___ Data for this exercise ___

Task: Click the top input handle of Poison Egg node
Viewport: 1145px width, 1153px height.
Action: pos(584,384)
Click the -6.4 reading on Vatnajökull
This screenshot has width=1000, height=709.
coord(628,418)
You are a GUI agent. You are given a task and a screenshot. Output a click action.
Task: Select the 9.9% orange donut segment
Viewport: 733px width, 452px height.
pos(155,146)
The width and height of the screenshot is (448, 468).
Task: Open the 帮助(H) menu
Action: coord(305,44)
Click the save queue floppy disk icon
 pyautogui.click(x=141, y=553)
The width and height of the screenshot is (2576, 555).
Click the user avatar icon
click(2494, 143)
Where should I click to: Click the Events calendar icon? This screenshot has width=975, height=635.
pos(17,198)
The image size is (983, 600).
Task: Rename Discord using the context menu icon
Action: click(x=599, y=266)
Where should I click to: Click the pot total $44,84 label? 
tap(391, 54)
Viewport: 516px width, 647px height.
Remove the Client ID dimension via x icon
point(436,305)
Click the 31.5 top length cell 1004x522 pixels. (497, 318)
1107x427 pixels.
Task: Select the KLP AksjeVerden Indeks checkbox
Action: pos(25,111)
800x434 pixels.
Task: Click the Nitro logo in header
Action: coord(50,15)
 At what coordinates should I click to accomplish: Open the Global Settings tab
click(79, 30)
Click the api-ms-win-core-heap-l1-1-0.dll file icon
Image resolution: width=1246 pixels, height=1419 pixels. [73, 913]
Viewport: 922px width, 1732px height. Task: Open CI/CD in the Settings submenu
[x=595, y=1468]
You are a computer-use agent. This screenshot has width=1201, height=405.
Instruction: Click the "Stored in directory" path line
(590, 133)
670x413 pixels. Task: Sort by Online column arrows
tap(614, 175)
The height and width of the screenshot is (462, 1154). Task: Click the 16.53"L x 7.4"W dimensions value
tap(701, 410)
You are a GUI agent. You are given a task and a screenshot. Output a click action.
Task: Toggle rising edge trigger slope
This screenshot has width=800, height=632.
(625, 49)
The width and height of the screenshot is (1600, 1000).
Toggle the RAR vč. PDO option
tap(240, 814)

___

Output each line of the records above exactly.

**Your response:**
Task: Click the top input handle of Poison Egg node
Viewport: 1145px width, 1153px height.
Action: pos(584,384)
Click the -6.4 reading on Vatnajökull
This screenshot has width=1000, height=709.
coord(628,418)
You are a GUI agent. You are given a task and a screenshot. Output a click action.
Task: Select the 9.9% orange donut segment
Viewport: 733px width, 452px height.
pos(155,146)
The width and height of the screenshot is (448, 468).
Task: Open the 帮助(H) menu
Action: coord(305,44)
Click the save queue floppy disk icon
 pyautogui.click(x=141, y=553)
The width and height of the screenshot is (2576, 555).
Click the user avatar icon
click(2494, 143)
Where should I click to: Click the Events calendar icon? This screenshot has width=975, height=635.
pos(17,198)
The image size is (983, 600).
Task: Rename Discord using the context menu icon
Action: click(x=599, y=266)
Where should I click to: Click the pot total $44,84 label? 
tap(391, 54)
Viewport: 516px width, 647px height.
Remove the Client ID dimension via x icon
point(436,305)
Click the 31.5 top length cell 1004x522 pixels. (497, 318)
1107x427 pixels.
Task: Select the KLP AksjeVerden Indeks checkbox
Action: pos(25,111)
800x434 pixels.
Task: Click the Nitro logo in header
Action: coord(50,15)
 At what coordinates should I click to accomplish: Open the Global Settings tab
click(79, 30)
Click the api-ms-win-core-heap-l1-1-0.dll file icon
Image resolution: width=1246 pixels, height=1419 pixels. [73, 913]
Viewport: 922px width, 1732px height. Task: Open CI/CD in the Settings submenu
[x=595, y=1468]
You are a computer-use agent. This screenshot has width=1201, height=405.
Instruction: Click the "Stored in directory" path line
(590, 133)
670x413 pixels. Task: Sort by Online column arrows
tap(614, 175)
The height and width of the screenshot is (462, 1154). Task: Click the 16.53"L x 7.4"W dimensions value
tap(701, 410)
You are a GUI agent. You are given a task and a screenshot. Output a click action.
Task: Toggle rising edge trigger slope
This screenshot has width=800, height=632.
(625, 49)
The width and height of the screenshot is (1600, 1000).
Toggle the RAR vč. PDO option
tap(240, 814)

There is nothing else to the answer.